EXERCISE DETAILS = In the text below about friendships and motherhood, how many years had the writer already been a mother when some friends became mothers for the first time?

EXTRACTED TEXT =
####

I’ve conducted varying degrees of spring cleaning on friendships over the years. As I’ve gotten older, the less time I have for shitty friends. Women friendships seem to undergo transformations with the catalyst of motherhood. Instead of supporting one another, we turn into judgmental know-it-alls who are desperately insecure.
The only way I saw my friends who were now moms was under the added stress of a play date. Each date grew progressively more taxing; I geared up for trials where my friends were the judges yet I had no jury of my peers. Hanging out with my friends-now-moms became something I dreaded rather than looked forward to.
It seemed ironic and obnoxious how some friends became mothers for the first time at the same time I became a mother for the second time. (I had already been a mother for eight years.) Those years of experience somehow went out the window because now they had their own babies and could school me how their modern experience surpassed mine. Clearly I was missing imperative updates I hadn’t been privy to in the world of childbirth, parenting, and post-birth hemorrhoid creams.

####

Dataset entries:
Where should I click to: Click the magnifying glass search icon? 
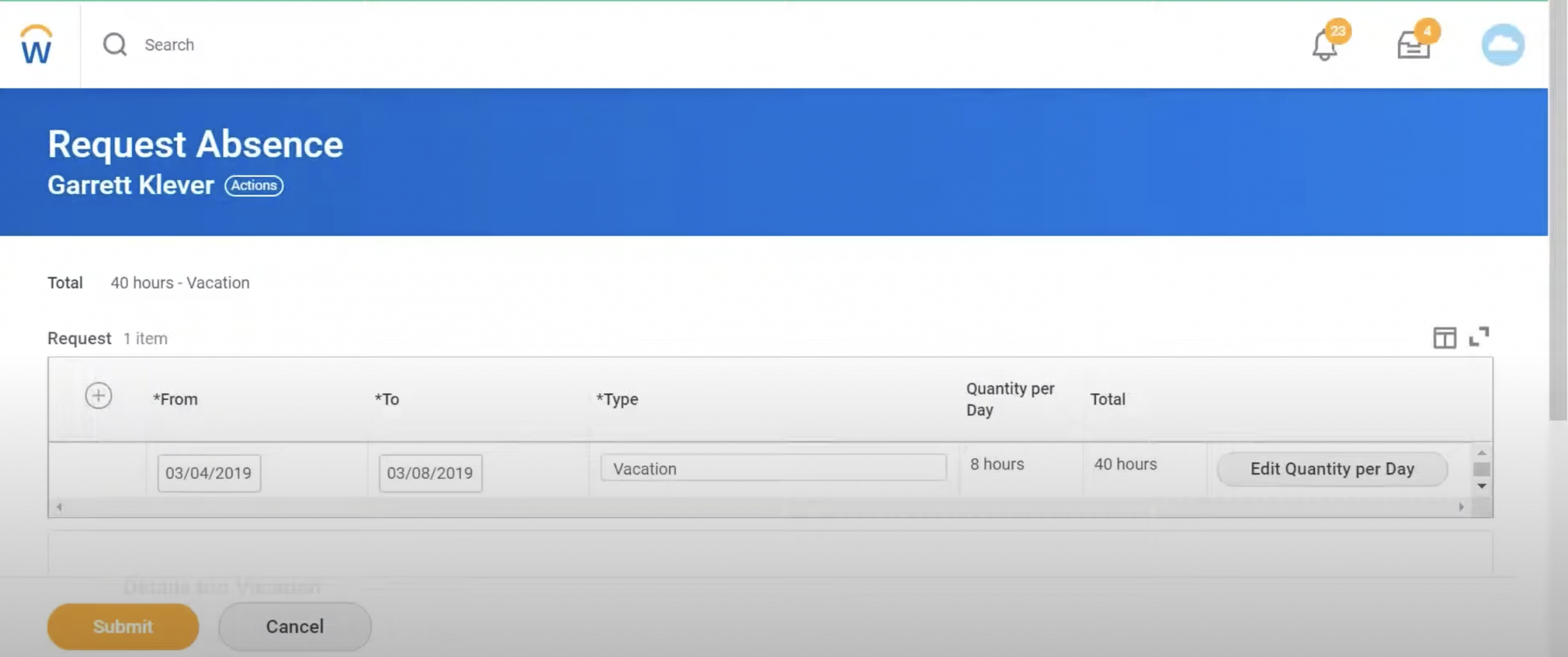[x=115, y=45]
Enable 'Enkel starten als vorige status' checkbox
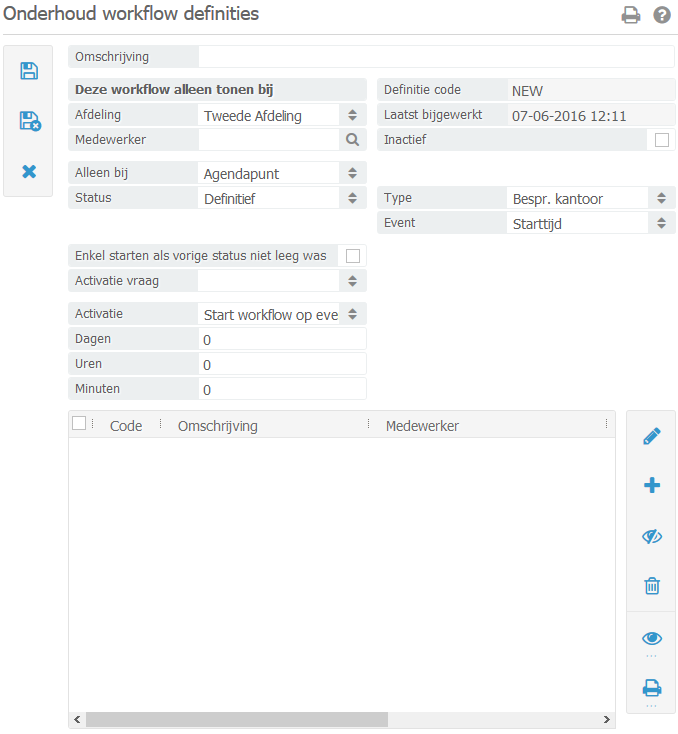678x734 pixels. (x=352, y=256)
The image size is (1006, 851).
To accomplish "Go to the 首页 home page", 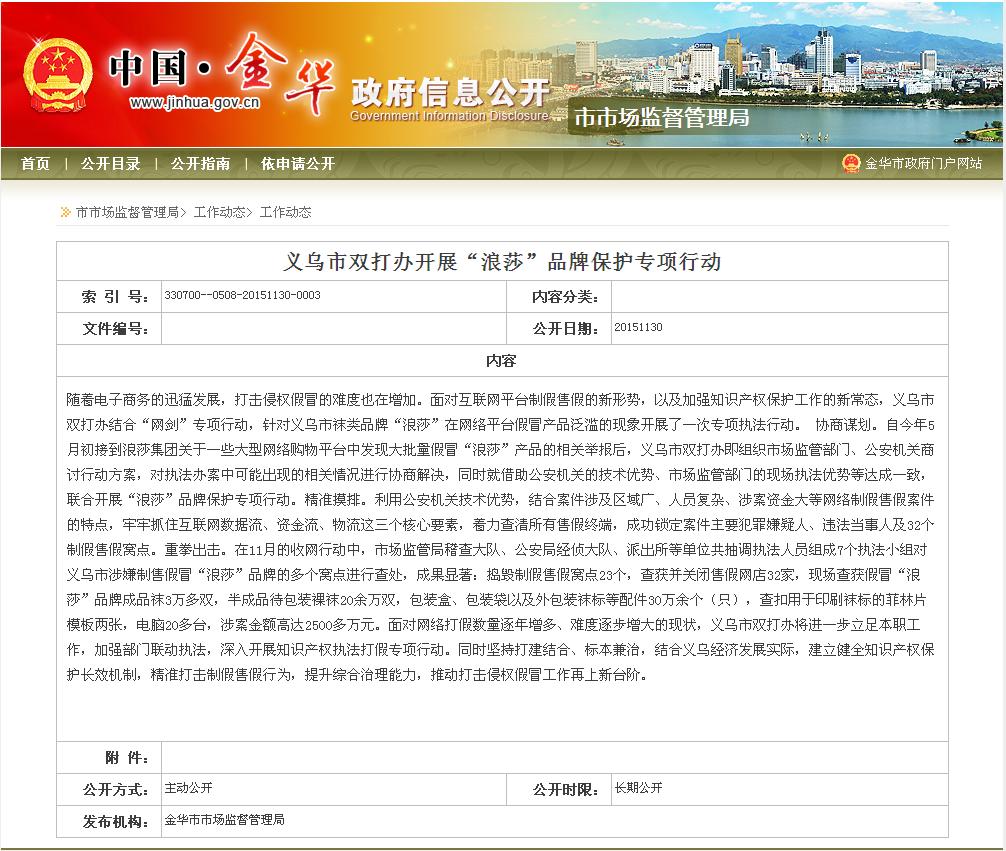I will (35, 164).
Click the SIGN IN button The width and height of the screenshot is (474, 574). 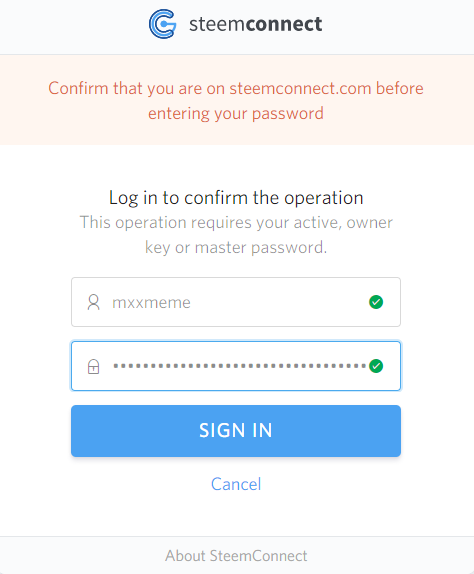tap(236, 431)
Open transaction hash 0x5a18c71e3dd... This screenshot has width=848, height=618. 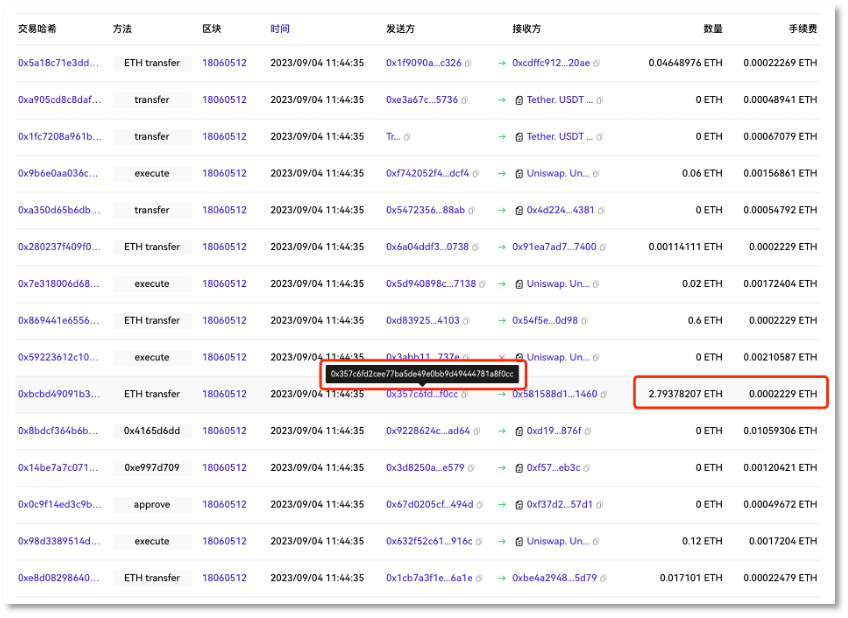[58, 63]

####

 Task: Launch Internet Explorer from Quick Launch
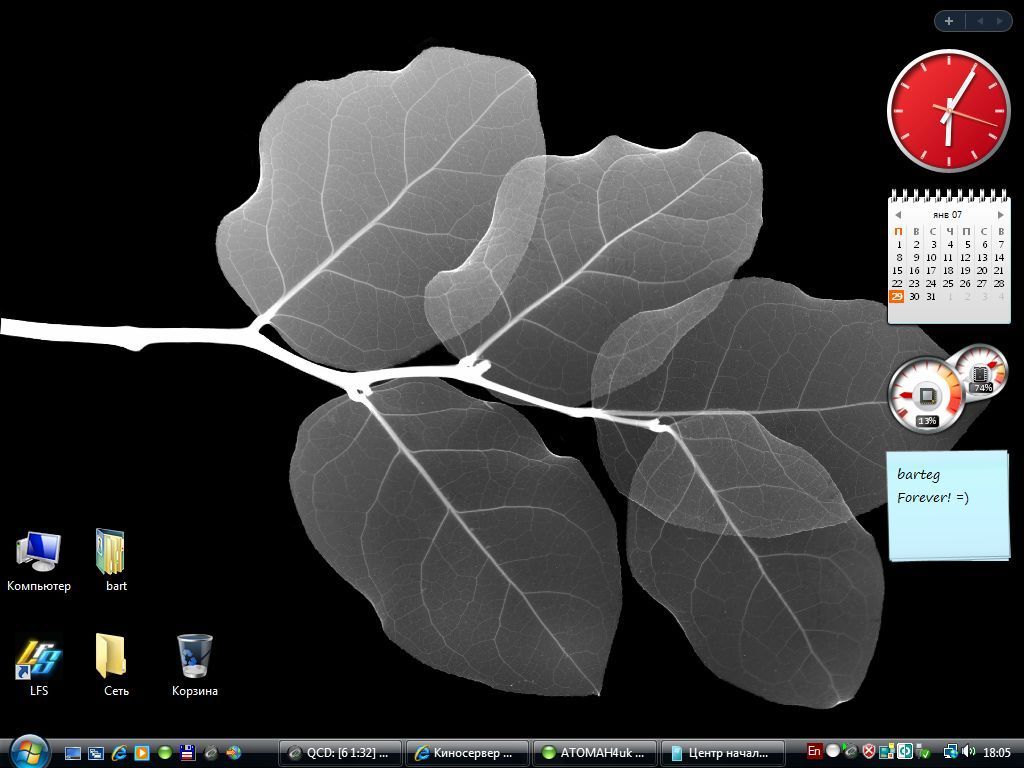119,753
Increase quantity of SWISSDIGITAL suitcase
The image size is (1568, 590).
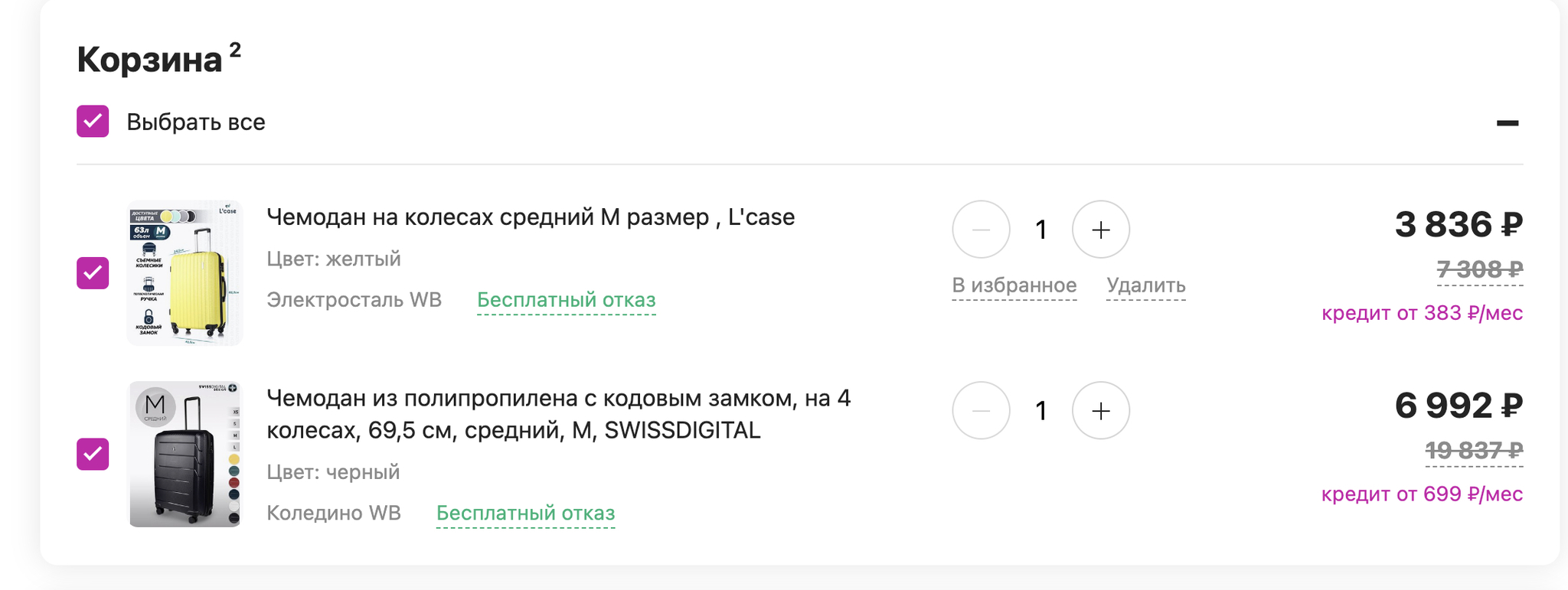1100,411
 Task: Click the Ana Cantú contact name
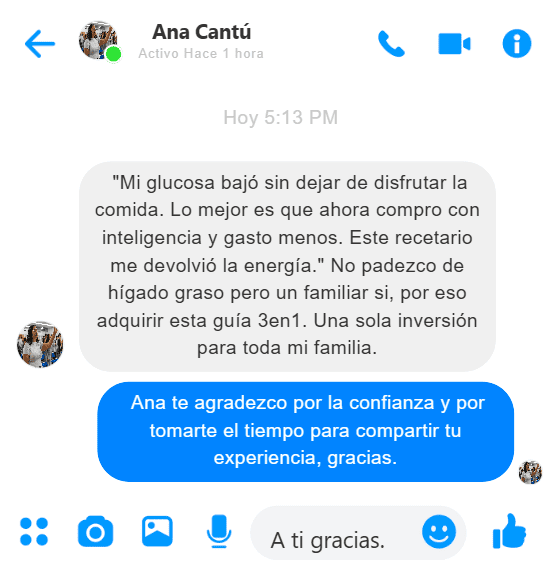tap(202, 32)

####

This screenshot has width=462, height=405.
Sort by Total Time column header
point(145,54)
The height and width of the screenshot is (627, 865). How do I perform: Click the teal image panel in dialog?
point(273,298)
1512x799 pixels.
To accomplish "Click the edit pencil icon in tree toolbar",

####

SOLUTION TO THE PROBLEM = Eight years.